_Problem description_
Extract from the entries below, exactly as given, only the lines from the line containing "The height and width of the screenshot is (483, 667)." to the line containing "Click the Print icon", both lines included.
[Given information Boundary: Start]
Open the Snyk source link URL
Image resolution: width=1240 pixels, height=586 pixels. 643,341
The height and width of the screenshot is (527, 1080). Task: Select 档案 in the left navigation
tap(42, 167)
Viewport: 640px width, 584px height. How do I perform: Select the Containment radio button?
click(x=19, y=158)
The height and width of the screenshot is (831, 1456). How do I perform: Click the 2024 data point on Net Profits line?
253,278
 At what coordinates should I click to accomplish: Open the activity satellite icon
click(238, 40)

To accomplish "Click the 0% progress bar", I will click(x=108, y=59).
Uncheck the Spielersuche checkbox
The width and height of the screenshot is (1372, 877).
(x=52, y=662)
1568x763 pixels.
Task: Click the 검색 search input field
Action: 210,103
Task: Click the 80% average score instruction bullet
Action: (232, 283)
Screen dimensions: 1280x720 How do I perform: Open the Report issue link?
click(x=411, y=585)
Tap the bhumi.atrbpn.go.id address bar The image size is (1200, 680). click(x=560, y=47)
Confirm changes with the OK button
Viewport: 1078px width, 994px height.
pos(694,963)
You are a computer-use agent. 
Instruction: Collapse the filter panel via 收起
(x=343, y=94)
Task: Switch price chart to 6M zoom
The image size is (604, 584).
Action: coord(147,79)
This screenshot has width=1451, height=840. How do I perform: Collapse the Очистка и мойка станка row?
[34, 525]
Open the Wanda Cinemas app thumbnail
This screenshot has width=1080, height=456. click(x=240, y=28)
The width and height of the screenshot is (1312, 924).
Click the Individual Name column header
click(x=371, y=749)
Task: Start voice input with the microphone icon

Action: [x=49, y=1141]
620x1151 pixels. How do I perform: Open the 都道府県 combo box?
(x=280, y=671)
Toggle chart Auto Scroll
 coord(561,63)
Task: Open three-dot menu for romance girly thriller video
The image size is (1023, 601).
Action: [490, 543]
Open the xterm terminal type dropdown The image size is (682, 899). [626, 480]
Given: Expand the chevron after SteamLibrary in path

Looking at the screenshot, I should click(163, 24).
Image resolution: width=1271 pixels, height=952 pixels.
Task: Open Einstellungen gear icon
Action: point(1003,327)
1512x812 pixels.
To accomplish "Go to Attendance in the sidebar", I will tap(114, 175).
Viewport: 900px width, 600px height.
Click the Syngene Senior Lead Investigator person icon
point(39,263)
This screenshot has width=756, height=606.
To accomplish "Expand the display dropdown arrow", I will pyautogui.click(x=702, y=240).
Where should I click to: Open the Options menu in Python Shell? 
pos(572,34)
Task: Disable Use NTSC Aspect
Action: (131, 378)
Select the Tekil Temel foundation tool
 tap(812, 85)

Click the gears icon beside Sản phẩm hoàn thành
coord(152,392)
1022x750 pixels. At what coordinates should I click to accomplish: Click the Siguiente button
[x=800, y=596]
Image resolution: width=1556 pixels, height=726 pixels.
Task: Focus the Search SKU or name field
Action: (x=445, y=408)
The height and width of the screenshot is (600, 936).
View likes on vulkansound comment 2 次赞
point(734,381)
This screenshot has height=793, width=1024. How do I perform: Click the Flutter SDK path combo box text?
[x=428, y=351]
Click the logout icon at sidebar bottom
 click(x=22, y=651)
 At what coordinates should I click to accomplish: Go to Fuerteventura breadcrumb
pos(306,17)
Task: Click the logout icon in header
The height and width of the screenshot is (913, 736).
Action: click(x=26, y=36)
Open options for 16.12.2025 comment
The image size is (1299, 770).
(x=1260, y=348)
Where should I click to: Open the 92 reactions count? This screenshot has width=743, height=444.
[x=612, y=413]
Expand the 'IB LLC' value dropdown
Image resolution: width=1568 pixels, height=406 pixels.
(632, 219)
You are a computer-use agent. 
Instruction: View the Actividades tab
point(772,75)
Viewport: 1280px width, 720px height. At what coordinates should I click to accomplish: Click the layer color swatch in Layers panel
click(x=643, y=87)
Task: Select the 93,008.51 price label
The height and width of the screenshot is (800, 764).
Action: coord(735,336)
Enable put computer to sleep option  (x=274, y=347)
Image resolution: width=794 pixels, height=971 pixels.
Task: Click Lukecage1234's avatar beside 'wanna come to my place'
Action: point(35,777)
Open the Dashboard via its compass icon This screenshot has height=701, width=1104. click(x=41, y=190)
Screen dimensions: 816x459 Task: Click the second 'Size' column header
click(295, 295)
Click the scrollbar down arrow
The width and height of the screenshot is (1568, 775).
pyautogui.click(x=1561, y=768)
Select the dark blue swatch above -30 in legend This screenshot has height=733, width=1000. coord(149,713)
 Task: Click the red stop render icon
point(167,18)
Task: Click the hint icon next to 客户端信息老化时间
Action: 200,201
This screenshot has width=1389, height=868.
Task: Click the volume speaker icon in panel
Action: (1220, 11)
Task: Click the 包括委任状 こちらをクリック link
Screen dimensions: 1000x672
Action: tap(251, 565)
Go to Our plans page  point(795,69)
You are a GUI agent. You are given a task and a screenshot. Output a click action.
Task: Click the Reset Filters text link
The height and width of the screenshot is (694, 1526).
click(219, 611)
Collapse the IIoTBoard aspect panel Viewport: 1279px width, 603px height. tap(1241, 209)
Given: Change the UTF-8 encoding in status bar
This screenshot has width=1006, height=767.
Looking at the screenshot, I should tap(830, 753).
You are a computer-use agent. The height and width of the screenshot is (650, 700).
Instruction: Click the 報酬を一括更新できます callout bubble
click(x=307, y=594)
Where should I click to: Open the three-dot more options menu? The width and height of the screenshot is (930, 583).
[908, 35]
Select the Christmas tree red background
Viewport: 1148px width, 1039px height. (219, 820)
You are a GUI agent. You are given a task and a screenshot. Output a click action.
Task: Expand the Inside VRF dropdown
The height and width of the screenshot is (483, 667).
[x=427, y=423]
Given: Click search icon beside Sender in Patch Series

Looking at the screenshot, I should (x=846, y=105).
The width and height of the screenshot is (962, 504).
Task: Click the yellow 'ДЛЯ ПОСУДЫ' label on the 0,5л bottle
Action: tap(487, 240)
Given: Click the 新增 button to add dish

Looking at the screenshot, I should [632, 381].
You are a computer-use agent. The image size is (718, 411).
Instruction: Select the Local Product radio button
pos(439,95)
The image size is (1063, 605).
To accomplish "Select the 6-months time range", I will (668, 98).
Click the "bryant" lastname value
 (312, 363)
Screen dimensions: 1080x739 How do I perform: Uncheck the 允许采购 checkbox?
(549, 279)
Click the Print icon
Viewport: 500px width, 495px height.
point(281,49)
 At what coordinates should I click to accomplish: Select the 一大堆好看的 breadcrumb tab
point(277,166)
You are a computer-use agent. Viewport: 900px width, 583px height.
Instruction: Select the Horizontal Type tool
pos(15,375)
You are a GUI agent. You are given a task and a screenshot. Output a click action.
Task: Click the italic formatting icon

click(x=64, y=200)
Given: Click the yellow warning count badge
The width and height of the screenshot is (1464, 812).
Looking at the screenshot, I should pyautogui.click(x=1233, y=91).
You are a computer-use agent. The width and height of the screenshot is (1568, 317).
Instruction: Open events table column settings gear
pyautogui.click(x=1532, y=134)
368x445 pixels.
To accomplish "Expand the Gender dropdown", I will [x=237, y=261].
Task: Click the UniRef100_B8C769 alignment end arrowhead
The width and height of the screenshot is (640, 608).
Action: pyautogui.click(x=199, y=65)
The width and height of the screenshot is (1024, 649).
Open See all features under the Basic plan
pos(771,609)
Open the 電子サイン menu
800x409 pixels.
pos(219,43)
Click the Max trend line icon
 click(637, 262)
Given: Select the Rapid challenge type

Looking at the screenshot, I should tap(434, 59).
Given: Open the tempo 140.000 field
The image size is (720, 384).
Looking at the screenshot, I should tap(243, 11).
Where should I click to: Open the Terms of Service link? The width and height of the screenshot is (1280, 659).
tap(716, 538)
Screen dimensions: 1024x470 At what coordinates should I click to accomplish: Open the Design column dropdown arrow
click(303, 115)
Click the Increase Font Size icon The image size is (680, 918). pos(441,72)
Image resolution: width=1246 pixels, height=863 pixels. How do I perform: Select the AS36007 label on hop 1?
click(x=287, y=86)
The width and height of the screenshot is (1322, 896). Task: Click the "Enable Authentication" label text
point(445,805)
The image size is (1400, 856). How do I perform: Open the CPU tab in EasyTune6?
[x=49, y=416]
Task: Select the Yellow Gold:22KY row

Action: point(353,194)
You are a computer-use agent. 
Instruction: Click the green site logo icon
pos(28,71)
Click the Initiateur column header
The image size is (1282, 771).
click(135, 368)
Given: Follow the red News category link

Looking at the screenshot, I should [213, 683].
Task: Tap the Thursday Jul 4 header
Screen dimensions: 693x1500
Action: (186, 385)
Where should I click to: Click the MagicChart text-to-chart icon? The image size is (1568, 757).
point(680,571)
[Given information Boundary: End]
_Exercise answer_
The height and width of the screenshot is (483, 667).
[x=427, y=423]
Given: Click search icon beside Sender in Patch Series

Looking at the screenshot, I should (x=846, y=105).
The width and height of the screenshot is (962, 504).
Task: Click the yellow 'ДЛЯ ПОСУДЫ' label on the 0,5л bottle
Action: tap(487, 240)
Given: Click the 新增 button to add dish

Looking at the screenshot, I should [632, 381].
You are a computer-use agent. The image size is (718, 411).
Instruction: Select the Local Product radio button
pos(439,95)
The image size is (1063, 605).
To accomplish "Select the 6-months time range", I will (668, 98).
Click the "bryant" lastname value
 (312, 363)
Screen dimensions: 1080x739 How do I perform: Uncheck the 允许采购 checkbox?
(549, 279)
Click the Print icon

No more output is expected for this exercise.